As I mentioned in my weekend to do list a few weeks ago, I had to move half a garden of perennials this spring. I didn’t do this because it was fun or because it was good for my health, I did it because I had to.
When I moved into this house ten years ago, all the trees in the neighborhood were babies. Check out this photo that I dug out of the archives. This was nine years ago. Look at how tiny the trees are, you can see the neighbor’s house! Back then, the entire garden was full sun.
|Perennial garden 2002|
Here is the same garden from last year. It’s not the exact same angle, but you can see how much larger the trees were. You can’t even see the house behind us anymore.
|Perennial garden 2011|
The trees are great for privacy, but now the right half of this garden is almost full shade. I knew this was happening, and I’ve procrastinated for a few years. Last year the full sun perennials were starting to struggle… so, alas, I could no longer put this project off. Last fall I decided that this had to be the year, and I had to get it done first thing in the spring.
Moving this many perennials is a ton of work! To make it easier on myself, I decided to tackle this project in phases…
- Phase 1: Create new full sun garden area
- Phase 2: Planning and planting new full sun garden area
- Phase 3: Planning and planting shady garden area
I planned ahead and chose a full sun location in the front yard last fall. I started this new garden area with the lasagna gardening method, and it worked fantastic! We had a very mild winter, so the grass didn’t decompose as fully as I expected. But, it was dead and that made this perennial relocation project ten times easier!
|New garden area made with lasagna gardening (Phase 1)|
This spring, I ended up changing the size of the garden, and I put in black plastic edging. As a result, I had to remove some sod. That alone took almost as long as moving all the perennials. Next time I start a new garden with the lasagna method, I will determine the size of the garden and put the edging in before I start piling on the layers. That way, I won’t have to dig up any grass.
Phase 2: Planning and planting new full sun garden area
The first thing I did this spring was make a list of all the plants I had to relocate. I took the time to look up the height, spacing and bloom times of each plant on the list. Once I had that done, I was able to come up with a plan for the new garden. I even made a crude drawing of the garden to help keep me on track as I was moving plants.

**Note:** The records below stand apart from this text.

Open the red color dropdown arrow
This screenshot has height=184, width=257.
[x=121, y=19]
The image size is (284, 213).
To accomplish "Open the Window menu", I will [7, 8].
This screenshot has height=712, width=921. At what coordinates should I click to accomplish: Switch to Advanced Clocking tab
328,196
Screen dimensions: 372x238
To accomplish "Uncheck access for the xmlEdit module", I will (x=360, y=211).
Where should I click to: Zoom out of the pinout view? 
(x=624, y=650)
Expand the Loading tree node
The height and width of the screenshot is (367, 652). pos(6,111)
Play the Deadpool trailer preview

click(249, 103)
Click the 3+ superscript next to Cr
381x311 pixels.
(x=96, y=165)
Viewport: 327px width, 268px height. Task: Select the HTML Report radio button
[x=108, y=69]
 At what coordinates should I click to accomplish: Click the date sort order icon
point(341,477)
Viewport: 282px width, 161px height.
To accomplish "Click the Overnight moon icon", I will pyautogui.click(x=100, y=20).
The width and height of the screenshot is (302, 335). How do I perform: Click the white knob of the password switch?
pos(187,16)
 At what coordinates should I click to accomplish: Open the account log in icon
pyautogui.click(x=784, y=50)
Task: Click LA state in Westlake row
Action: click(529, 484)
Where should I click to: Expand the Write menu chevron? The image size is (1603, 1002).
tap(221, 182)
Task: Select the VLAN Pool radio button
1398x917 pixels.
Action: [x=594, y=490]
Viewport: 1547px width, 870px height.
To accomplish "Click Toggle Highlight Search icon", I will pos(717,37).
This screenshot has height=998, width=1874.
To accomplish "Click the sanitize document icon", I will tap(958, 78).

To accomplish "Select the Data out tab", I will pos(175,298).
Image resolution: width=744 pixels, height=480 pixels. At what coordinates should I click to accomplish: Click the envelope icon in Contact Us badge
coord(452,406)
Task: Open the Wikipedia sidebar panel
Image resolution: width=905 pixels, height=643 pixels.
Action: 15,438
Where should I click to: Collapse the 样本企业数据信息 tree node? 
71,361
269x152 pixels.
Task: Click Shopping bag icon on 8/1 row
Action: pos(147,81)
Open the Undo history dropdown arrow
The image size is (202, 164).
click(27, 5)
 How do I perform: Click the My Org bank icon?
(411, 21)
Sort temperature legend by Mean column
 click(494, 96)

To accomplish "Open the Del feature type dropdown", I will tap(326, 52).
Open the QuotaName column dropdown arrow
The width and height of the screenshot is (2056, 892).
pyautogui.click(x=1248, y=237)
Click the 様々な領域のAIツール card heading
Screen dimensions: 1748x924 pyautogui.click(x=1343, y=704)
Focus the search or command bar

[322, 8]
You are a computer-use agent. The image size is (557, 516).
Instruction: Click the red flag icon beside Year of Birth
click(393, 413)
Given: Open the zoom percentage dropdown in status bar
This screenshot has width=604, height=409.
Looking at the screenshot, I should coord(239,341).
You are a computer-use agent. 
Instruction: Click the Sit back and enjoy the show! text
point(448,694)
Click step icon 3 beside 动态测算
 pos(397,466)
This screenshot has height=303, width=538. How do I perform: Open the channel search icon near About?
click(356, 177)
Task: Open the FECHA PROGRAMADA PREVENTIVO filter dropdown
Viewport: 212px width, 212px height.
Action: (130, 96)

|Drawing of garden plan (not drawn to scale)|
I’ve never taken the time to plan out a garden area before. Wow, this really helped speed things up when it came to planting. I was able to plant everything cascading by height; the tall stuff in the middle, and the shortest in front. I interspersed plants with different bloom times, so this garden will be ever blooming from the early spring crocus to late fall chrysanthemums. I also feel confident that I spaced my plants far enough apart so I won’t have major crowding issues. (My biggest problem is overcrowding, a bad habit I’ve been working to break for a few years.)
Here’s the result…
|Newly planted garden area (phase 2 perennial relocation complete)|
It doesn’t look that impressive now, but in a year or two… Let’s just say I can’t wait to see what this garden will looks like once it has matured.
Phase 3: Planning and planting shady garden area
As for my new shade garden area, well it’s looking pretty empty right now. I haven’t done anything with it since pulling out all the full sun perennials. Don’t worry, I have big plans for that half of the garden (including an expansion!). But that’s for a future blog post. Stay tuned!
|Garden area used to be full sun, now shady|
All and all, this perennial relocation project wasn’t as bad as I expected. Taking the time to plan it out by starting the lasagna garden last fall, and drawing out my plan definitely saved me time and headaches.